* Begin SOURCE PASSAGE *
I’m very much indebted to Perth-based Sisonke Msimang (director of the Perth festival) for the way her interview with Maaza Mengiste enhanced my reading of The Shadow King. It is a gripping historical novel which reveals a little-known aspect of colonial history in Africa, but it is more than that. It is a book which interrogates the way history is written and perceived.
As Mengiste explained in the interview, having decided on her topic (the Ethiopian war against Mussolini’s Italy in 1935) and refined it when her research led her to the discovery that Ethiopian women fought in that war too—and then discovered very late in the day that her own grandmother was one of those women—she then had to grapple with the archive, that is, what the written record tells us compared to what actually happened.
She uses a number of techniques to sheet this message home. We all know that history is written by the victors, but it’s common to have unjustified faith in photographs as documentary evidence, rendering them ‘irrefutable’ facts. But in the novel, the character of Ettore Navarro is a photojournalist under the sadistic command of Colonel Fucelli. Dependent on Fucelli’s goodwill to save him from recall to Italy to face persecution as a Jew, Navarro is forced to record Fucelli’s war crimes as well his triumphs in establishing Italian rule. In the prologue, set in 1974, Hirut, the central character in the novel, has possession of a box of these photos to return to Navarro… and interspersed through the narrative, signalled by the heading ‘Photo’, there are descriptions of their content. But that content is then undermined by a description also of the circumstances in which they were taken.
* End SOURCE PASSAGE *
▶ REQUIRED TASK 1:
According to the review, which war does the novel take as its topic?
▶ REQUIRED TASK 2:
Reproduce the passage of the review starting with "I’m very much" and going on through "written and perceived.".
▶ REQUIRED TASK 3:
In the review, why is Ettore Navarro forced to photograph Colonel Fucelli's war crimes and triumphs?
* Begin RAW RECORDS *
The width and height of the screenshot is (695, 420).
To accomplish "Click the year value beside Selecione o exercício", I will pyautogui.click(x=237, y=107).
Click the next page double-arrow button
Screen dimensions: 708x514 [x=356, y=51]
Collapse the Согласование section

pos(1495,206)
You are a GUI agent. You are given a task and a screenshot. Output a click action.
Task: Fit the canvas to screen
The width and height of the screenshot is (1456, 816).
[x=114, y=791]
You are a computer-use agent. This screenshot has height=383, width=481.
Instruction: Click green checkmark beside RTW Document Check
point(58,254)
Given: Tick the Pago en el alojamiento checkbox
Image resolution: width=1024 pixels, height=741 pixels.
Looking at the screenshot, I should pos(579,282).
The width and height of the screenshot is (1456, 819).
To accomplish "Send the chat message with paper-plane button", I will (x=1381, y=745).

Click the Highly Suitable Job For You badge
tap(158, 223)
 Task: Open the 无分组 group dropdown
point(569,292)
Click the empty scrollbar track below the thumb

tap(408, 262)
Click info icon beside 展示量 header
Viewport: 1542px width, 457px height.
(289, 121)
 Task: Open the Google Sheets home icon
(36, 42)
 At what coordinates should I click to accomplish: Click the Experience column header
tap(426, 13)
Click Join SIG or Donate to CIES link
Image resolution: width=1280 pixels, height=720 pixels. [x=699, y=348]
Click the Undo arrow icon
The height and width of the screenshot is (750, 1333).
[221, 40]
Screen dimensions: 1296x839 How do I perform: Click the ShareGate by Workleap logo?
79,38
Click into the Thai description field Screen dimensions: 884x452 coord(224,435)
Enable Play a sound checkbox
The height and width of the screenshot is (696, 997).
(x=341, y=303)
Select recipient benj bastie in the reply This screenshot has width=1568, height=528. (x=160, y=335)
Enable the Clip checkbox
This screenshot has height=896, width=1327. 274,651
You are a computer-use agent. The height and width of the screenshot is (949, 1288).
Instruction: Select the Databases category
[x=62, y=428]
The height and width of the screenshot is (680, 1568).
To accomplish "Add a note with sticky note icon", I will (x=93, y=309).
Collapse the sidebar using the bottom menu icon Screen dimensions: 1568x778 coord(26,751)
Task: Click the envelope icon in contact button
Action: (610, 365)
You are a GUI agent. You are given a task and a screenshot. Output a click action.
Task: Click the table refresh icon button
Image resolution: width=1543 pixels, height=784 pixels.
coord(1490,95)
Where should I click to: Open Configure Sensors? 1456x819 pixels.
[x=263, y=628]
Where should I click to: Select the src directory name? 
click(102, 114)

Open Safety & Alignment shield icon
* End RAW RECORDS *
▶ PROBLEM SOLUTION 1:
The Ethiopian war against Mussolini's Italy in 1935.

▶ PROBLEM SOLUTION 2:
I’m very much indebted to Perth-based Sisonke Msimang (director of the Perth festival) for the way her interview with Maaza Mengiste enhanced my reading of The Shadow King. It is a gripping historical novel which reveals a little-known aspect of colonial history in Africa, but it is more than that. It is a book which interrogates the way history is written and perceived.

▶ PROBLEM SOLUTION 3:
Navarro depends on Fucelli's goodwill to save him from being recalled to Italy, where he would face persecution as a Jew.